Ciudad Victoria, Tamaulipas.- La última incursión de la Policía o una fuerza militar al Congreso del Estado, se registró en 1926, por órdenes del entonces Gobernador de Tamaulipas Emilio Portes Gil.
El Historiador y actual director del Instituto de Investigaciones Parlamentarias en el Congreso del Estado, Pero Alonso Pérez, recordó que el propósito de Portes Gil, era desaforar a la mayoría de los diputados locales y poner una legislatura a modo.

“Pero desde aquel tiempo, no habíamos visto un acto inusitado de fuerza como el que hoy estamos presenciando y cómo dijo por ahí alguna gente, ¡ni en los viejos tiempos del PRI veíamos esto!”.
Para el académico, la presencia de la fuerza de Seguridad Pública, es una acción que vulnera la autonomía del Poder Legislativo y que pone en entredicho la división y el equilibrio de poderes, como está consagrado en la Constitución.

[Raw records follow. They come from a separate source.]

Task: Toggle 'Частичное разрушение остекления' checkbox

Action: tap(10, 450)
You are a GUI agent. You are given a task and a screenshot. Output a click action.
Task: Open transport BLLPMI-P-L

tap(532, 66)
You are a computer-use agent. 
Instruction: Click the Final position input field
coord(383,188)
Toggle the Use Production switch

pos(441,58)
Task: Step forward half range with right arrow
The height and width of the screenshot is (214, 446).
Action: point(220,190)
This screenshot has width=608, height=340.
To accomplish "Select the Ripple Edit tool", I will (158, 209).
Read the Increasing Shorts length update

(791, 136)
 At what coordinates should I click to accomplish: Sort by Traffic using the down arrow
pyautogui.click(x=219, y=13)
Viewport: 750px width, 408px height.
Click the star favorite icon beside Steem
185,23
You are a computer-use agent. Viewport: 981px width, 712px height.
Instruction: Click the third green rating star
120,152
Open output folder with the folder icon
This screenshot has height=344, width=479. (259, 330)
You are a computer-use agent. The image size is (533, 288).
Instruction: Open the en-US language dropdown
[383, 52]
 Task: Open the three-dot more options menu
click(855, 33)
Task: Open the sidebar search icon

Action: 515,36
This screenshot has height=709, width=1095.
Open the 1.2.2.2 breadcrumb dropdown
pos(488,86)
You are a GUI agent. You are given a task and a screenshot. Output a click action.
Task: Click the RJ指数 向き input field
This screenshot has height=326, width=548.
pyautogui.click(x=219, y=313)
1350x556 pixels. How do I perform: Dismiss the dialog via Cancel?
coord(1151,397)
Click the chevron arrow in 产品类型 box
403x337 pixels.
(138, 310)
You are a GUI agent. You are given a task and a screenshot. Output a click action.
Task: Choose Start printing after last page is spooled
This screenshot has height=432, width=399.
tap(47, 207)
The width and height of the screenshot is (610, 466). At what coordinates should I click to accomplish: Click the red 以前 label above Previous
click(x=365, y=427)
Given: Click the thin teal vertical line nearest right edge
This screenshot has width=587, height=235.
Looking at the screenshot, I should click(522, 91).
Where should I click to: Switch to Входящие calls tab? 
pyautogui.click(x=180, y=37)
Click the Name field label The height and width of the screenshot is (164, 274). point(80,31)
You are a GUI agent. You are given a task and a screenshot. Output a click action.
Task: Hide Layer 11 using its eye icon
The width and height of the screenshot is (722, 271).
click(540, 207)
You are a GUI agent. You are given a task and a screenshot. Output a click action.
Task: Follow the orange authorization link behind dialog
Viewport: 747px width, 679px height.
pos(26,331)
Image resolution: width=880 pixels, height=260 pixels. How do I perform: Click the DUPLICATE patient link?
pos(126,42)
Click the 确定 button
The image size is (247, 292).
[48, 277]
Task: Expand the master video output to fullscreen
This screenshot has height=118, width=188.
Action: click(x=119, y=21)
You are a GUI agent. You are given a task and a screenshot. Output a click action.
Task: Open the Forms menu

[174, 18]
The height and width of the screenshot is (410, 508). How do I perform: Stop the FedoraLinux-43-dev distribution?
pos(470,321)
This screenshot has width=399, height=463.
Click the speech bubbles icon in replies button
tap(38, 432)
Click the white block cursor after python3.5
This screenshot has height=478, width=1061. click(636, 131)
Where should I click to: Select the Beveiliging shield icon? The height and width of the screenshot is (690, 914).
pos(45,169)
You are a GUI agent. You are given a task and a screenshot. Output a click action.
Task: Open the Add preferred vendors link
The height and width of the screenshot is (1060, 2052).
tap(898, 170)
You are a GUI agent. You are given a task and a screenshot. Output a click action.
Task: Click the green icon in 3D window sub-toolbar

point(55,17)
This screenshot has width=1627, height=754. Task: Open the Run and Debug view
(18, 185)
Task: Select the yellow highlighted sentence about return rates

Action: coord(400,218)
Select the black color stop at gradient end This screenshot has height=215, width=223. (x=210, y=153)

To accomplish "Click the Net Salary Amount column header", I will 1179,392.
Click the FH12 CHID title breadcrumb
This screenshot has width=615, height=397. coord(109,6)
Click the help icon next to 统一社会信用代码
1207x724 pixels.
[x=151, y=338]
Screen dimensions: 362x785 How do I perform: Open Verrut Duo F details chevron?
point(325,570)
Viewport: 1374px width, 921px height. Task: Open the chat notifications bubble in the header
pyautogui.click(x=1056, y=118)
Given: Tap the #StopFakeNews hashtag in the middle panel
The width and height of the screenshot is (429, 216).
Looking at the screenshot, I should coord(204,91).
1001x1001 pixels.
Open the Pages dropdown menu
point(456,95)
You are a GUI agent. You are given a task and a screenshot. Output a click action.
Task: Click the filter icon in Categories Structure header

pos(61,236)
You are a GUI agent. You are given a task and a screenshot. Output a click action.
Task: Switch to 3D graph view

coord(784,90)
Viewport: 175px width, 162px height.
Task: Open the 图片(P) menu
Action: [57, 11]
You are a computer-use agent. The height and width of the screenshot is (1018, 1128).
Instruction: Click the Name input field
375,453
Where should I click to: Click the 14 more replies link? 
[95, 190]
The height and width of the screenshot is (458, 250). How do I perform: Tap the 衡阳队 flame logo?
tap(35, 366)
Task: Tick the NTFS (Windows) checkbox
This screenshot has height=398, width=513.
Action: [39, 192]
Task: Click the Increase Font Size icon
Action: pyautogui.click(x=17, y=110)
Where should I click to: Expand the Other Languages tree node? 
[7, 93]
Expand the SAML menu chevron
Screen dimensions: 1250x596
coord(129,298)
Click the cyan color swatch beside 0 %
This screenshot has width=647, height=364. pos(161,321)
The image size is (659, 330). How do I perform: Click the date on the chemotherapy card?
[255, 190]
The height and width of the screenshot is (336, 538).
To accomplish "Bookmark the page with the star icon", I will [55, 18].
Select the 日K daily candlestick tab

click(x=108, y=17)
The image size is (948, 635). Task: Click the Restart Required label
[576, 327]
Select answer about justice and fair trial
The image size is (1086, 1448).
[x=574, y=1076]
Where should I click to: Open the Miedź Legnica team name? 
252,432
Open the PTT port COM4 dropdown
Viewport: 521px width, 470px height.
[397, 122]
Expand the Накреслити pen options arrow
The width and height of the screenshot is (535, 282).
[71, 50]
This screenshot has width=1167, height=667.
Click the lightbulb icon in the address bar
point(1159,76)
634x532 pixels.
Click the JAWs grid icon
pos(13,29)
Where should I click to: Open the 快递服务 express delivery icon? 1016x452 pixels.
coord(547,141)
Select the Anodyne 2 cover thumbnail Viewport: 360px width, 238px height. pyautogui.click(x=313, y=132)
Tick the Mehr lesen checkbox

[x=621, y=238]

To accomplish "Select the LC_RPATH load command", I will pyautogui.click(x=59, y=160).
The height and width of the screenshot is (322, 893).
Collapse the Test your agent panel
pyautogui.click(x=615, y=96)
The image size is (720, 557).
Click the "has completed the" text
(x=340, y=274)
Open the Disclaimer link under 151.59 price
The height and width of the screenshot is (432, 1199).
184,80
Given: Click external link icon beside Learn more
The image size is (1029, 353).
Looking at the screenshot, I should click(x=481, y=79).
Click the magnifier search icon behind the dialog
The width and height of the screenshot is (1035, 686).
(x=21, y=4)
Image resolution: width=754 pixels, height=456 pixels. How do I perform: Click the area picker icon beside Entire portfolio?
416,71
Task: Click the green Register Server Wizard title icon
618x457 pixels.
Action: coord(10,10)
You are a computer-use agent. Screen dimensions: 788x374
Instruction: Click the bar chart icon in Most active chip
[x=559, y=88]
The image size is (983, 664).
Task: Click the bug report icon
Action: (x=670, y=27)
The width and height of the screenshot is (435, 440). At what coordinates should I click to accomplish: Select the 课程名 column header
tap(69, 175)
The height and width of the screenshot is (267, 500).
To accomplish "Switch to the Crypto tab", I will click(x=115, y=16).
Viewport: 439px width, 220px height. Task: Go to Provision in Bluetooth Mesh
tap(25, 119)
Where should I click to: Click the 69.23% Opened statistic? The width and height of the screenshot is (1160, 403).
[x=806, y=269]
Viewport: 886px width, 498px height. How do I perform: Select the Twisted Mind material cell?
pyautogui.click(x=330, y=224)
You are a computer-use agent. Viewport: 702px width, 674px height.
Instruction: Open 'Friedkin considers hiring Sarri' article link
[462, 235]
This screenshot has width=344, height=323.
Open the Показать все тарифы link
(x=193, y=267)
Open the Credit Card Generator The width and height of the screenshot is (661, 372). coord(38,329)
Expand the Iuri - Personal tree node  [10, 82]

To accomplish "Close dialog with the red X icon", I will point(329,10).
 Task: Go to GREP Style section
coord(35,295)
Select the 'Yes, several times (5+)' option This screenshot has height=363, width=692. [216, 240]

“Creo que la esencia del Congreso es el debate político y legislativo, pero esta medida de fuerza solo demuestra incapacidad de quien la haya convocado en la medida en que, no se pueden construir, por medio de la fuerza, consensos y acuerdos parlamentarios”.
Alonso Pérez, dijo que es necesario saber con precisión quién fue el que ordenó la presencia de la Seguridad Pública porque si fue el Poder Ejecutivo, “entonces estamos de una intromisión a la vida interna de otro poder”.
Pero si procedió desde adentro del Congreso, entonces se debe informar y justificar porque no deben asumir esta acción de forma unilateral.